Technical: Canon 5D2, 24 TS-E II, f/14, varying shutter speeds, ISO 100. Fused from 5 separate exposures.

Saturday, June 18, 2011

Calla Impressions

Last week, I had the chance to meet and see some of the floral photography work of Greg Mitchell. I found his compositions clean and simple and was inspired to do some floral photography of my own. We have a very nice clump of Calla Lilies growing in the front yard and walking by it everyday, I knew that was to be my subject. I also knew I wanted something that looked ethereal. So I created the image above by shooting hand held, stopping down but then defocusing the lens a little bit. Let me know what you think, high art or does it just look clumsy?

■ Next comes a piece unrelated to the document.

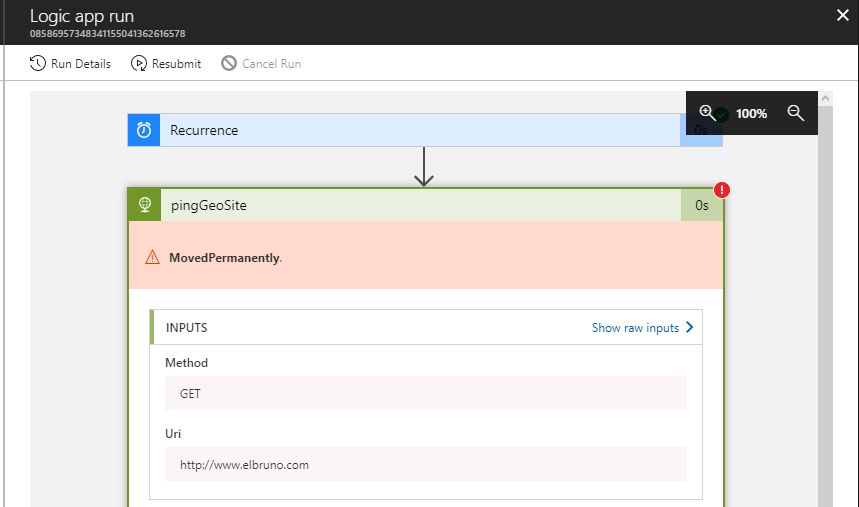Select the Resubmit text label
Viewport: 859px width, 507px height.
pos(176,64)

Technical: Canon 1Ds3, 100 Macro IS, f/5.6, 1/100s, ISO 100.

Wednesday, June 15, 2011

Hidden Tetons

I made this image at Schwabacher Landing my first morning at the Tetons. Though the reflection was nice, the clouds weren't very co-operative and ended up covering up the peaks of the Tetons.

Technical: Canon 5D2, 24 TS-E II, f/11, varying shutter speeds, ISO 100. 7 exposures fused together.

Sunday, June 12, 2011


This was one of the first images I made on the first evening of shooting in the Tetons. It was pretty cloudy that evening but for a very brief moment an opening in the clouds allowed one lone tree in the distance to become silhouetted. The "spotlight" then proceeded up the mountain over the next couple of moments. I didn't have very much time to plan the shot, just compose quickly and fire off a few frames before the light moved.

Technical: Canon 1Ds3, 70-200 f/2.8 IS II @ 75mm, f/5, 1/250s, ISO 100.

Saturday, June 11, 2011

Eagle Falls and Emerald Bay

I got up at 3:30 this morning and drove from my hotel in Reno to Eagle Falls near South Lake Tahoe to photograph Eagle Falls and Emerald Bay (in the background to the left of the image). My timing was just right as I arrived and set up about 15 minutes before the sun came up behind the mountains. After finishing up, it took about 4 hours to return home. Looking forward to a night of sleep where I don't have to get up before 4 AM.

Technical: Canon 5D2, 24 TS-E II, f/10, 1/5s, ISO 100.

Thursday, June 09, 2011

Moulton Barn

We have been fortunate both mornings in that it hasn't rained. However, we haven't been treated to a spectacular sunrise either. Yesterday, after trying to photograph the Tetons reflecting off a pond at Schwabacher Landing we went looking for Bison but were distracted with some really nice light on Moulton Barn (pictured above).

Technical: Canon 5D2, 24 TS-E II, f/11, 1/25s, ISO 100.

Wednesday, June 08, 2011

Arrived in the Tetons

I arrived in Jackson, Wyoming yesterday afternoon after driving for 12 hours the previous day and another 6 yesterday. Driving though Idaho, I saw the edge of the storm that was moving through the area and it was quite dramatic. Unfortunately, as I got closer to Jackson, the clouds became less dramatic and more 'ordinary' like in the image above.

Fortunately, there were breaks in the clouds so that it wasn't totally overcast for a shoot at Mormon Row yesterday evening. The skies cleared up considerably this morning leading to productive shoot, though they still ended up covering the peaks of Grand Teton. As I write this, a mini thunderstorm as moved in and its raining, hopefully like yesterday this one will dissipate.

I made the image above from the road, I liked what I saw but there was no turn out, so this is classic drive by photography.

Technical: Fuji X100, f/5.6, 1/950s, ISO 200. Stitch of two frames.

Saturday, June 04, 2011

Misty Morning

I made this image on an overcast, misty morning at Asilomar beach near Monterey California. The mist combined with the long exposure gives the image an ethereal feel.

On Monday, I'll be driving out to Jackson, Wyoming to spend the week shooting in the Grand Tetons. I've been looking at the weather closely and as of today they are predicting scattered thunderstorms during my entire time there. This could be very good for photography if the clouds scatter or have breaks at sunrise or sunset, but could also be bad if its overcast the entire time. Should be very interesting, [fingers crossed].

Technical: Canon 5D2, Zeiss 100 MP, f/14, 13s, ISO 100.